No Guarantee of Tax Consequences. No person connected with this Agreement or the Employment Agreement in any capacity, including, but not limited to, the Company, Caliber, or any affiliate and their respective members, partners, directors, officers, agents and employees, makes any representation, commitment or guarantee that any tax treatment, including, but not limited to, federal, state and local income, estate and gift tax treatment, will be applicable with respect to the Award or that such tax treatment will apply to or be available to you. You should consult with your own tax advisor to determine the tax consequences to you that are associated with participating in this Agreement and the Employment Agreement.
Compliance With Code Section 409A. The compensation payable pursuant to this Agreement is intended to be compensation that is not subject to the tax imposed by Internal Revenue Code Section 409A, and this Agreement shall be administered and construed to the fullest extent possible to reflect and implement such intent. In no event whatsoever shall the Company, Caliber, or any affiliate be liable for any tax, interest or penalties that may be imposed on you under Section 409A. No particular tax result for you with respect to any income recognized by you in connection with this Agreement is guaranteed. Neither the Company, Caliber, nor any of their respective affiliates shall have any obligation to indemnify or otherwise hold you harmless from any or all such taxes, interest, or penalties, or liability for any damages related thereto.

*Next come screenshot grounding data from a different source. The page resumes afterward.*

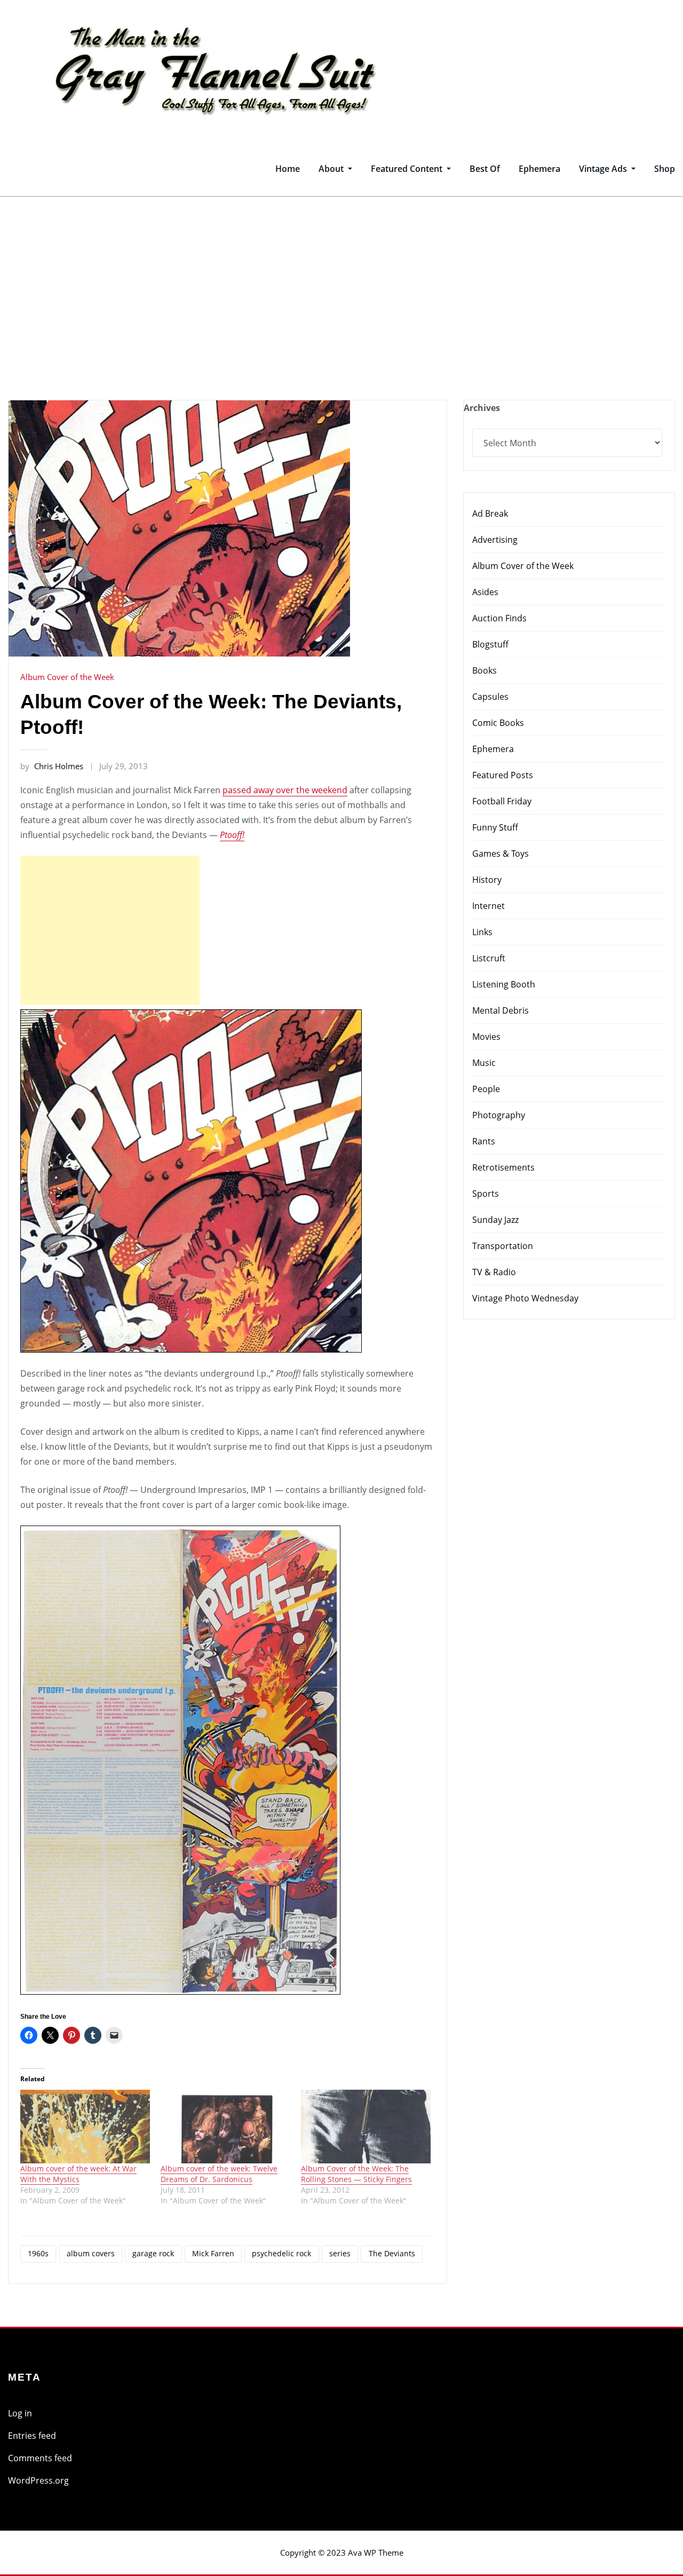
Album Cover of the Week (67, 676)
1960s (38, 2253)
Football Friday (501, 801)
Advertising (495, 540)
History (487, 880)
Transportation (502, 1246)
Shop (664, 169)
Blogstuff (490, 644)
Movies (486, 1036)
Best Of (485, 169)
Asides (485, 592)
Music (484, 1063)
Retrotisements (503, 1167)
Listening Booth (503, 984)
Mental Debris (500, 1010)
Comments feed (40, 2458)
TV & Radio (494, 1272)
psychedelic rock (281, 2253)
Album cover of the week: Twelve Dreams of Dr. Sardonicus (219, 2173)
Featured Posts (502, 775)
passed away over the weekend (285, 790)
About (332, 169)
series (340, 2253)
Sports (485, 1193)
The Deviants (392, 2253)
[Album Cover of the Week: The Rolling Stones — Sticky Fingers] (366, 2127)
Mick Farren (213, 2253)
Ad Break (490, 513)
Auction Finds (499, 618)
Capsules (490, 696)
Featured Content (407, 169)
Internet (488, 906)
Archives (482, 408)
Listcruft (488, 958)
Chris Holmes (51, 766)
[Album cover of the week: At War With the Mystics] (85, 2127)
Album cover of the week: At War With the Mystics (78, 2173)
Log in (20, 2413)
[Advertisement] (341, 277)
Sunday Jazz (495, 1220)
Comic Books (498, 723)
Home (287, 169)
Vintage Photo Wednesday (525, 1298)
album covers (91, 2253)
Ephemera (539, 169)
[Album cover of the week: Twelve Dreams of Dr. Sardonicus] (225, 2127)
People (486, 1089)
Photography (498, 1115)
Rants (483, 1141)
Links (482, 932)
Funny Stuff (495, 827)
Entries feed (32, 2435)
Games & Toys (500, 853)
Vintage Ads (604, 169)
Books (484, 670)
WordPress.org (38, 2480)
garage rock (153, 2253)
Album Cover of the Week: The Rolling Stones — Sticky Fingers (356, 2173)
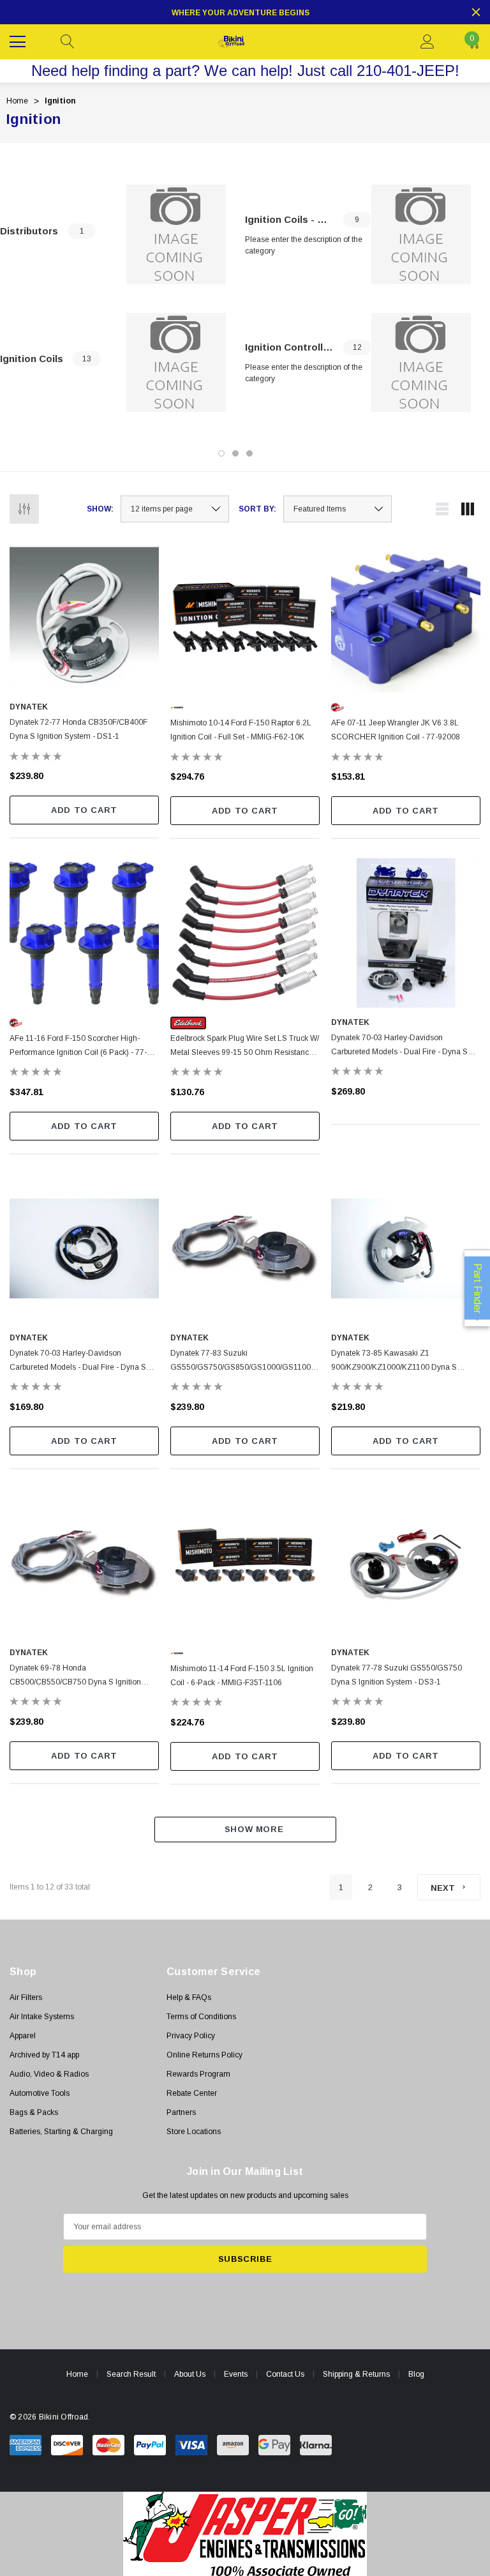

Governing Law. This Agreement shall be construed in accordance with and governed in all respects by the laws of the State of Texas.
Binding Effect; Assignment. None of your rights or interests under this Agreement may be assigned, transferred or alienated, in whole or in part, either directly or by operation of law (except by testamentary disposition or intestate succession), and no such right or interest shall be liable for or subject to any debt, obligation or liability. This Agreement shall be binding upon and inure to the benefit of (i) you and your executors, administrators, personal representatives and heirs, and (ii) the Company, its successors and assigns.
Controversies. You and the Company agree that any controversy or claim arising out of this Agreement shall be settled by binding arbitration in accordance with the procedures set forth in Section II of the Employment Agreement.